▶ **Materials provided**
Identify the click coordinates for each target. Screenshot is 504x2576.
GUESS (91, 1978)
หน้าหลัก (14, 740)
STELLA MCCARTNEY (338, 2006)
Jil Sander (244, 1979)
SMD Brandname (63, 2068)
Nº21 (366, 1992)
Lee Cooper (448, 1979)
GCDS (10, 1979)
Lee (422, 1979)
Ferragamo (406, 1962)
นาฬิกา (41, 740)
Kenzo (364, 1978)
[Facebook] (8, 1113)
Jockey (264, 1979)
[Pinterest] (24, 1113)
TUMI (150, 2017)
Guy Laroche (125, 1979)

▶ **Exercise**
Going down from the first line of the entries above, restate each line word for word until the line holding "Kenzo (364, 1978)" is done.

▶ **Your solution**
Identify the click coordinates for each target. Screenshot is 504x2576.
GUESS (91, 1978)
หน้าหลัก (14, 740)
STELLA MCCARTNEY (338, 2006)
Jil Sander (244, 1979)
SMD Brandname (63, 2068)
Nº21 (366, 1992)
Lee Cooper (448, 1979)
GCDS (10, 1979)
Lee (422, 1979)
Ferragamo (406, 1962)
นาฬิกา (41, 740)
Kenzo (364, 1978)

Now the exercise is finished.